§ WHAT TO PRODUCE:
Your task is to transcribe the entries below exactly, from their first line down to the line containing "You are a computer-use agent. The", and to stop there.

§ DATA TO EXAMINE:
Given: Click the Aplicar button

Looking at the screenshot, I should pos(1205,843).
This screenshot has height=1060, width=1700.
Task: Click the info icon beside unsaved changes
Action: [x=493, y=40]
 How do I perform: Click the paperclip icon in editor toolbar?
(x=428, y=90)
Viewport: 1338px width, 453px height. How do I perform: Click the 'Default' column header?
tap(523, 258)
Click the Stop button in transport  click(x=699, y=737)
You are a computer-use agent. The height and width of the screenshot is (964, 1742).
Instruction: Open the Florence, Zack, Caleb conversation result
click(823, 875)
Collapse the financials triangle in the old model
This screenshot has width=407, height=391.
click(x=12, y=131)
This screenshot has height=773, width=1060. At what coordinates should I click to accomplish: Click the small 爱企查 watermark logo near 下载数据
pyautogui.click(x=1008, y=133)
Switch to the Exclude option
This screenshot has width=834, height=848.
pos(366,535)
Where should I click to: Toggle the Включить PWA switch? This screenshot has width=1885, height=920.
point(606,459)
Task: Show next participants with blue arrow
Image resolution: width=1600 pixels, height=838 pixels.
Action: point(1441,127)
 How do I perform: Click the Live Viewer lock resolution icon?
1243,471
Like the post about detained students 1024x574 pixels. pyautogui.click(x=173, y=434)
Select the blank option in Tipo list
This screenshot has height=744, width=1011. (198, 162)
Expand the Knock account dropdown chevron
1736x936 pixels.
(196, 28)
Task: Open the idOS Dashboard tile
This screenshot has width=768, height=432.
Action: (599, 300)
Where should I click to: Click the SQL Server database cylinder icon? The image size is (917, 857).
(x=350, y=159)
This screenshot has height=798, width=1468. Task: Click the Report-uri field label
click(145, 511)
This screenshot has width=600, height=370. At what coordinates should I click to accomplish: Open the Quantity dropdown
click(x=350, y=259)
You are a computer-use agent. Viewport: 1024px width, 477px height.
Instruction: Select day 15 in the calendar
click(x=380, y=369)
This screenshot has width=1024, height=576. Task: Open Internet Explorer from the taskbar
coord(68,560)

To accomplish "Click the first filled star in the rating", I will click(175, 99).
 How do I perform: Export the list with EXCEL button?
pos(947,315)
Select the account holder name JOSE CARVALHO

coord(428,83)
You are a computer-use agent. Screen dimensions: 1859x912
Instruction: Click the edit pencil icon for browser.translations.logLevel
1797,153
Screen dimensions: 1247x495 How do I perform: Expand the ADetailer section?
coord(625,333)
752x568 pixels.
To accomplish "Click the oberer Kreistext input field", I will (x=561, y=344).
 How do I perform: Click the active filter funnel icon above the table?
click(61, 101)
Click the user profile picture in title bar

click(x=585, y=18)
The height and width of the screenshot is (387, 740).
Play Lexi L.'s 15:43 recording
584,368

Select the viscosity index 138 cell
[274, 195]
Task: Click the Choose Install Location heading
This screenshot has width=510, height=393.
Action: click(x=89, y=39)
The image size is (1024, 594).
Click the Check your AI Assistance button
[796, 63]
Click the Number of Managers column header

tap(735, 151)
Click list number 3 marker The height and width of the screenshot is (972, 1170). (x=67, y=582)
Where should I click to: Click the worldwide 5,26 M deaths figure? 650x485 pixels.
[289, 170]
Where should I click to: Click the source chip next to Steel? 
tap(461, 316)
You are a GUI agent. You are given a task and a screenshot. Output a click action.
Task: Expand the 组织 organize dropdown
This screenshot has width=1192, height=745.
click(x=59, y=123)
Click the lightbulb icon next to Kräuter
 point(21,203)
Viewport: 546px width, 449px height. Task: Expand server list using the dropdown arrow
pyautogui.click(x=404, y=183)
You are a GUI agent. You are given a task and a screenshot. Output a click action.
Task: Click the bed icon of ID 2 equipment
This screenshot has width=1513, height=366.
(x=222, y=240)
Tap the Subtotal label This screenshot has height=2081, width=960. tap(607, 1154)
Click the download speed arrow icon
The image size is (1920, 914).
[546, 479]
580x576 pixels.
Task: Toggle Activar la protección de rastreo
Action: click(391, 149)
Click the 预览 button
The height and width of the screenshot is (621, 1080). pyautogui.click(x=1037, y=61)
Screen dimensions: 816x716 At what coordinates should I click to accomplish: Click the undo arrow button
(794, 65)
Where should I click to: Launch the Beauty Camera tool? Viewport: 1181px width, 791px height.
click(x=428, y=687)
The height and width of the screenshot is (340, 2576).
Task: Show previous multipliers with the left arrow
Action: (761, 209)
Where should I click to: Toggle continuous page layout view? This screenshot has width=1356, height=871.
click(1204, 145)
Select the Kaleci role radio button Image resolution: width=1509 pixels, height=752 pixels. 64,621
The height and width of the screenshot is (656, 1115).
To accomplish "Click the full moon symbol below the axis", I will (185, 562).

§ ANSWER SECTION:
Given: Click the Aplicar button

Looking at the screenshot, I should pos(1205,843).
This screenshot has height=1060, width=1700.
Task: Click the info icon beside unsaved changes
Action: [x=493, y=40]
 How do I perform: Click the paperclip icon in editor toolbar?
(x=428, y=90)
Viewport: 1338px width, 453px height. How do I perform: Click the 'Default' column header?
tap(523, 258)
Click the Stop button in transport  click(x=699, y=737)
You are a computer-use agent. The height and width of the screenshot is (964, 1742).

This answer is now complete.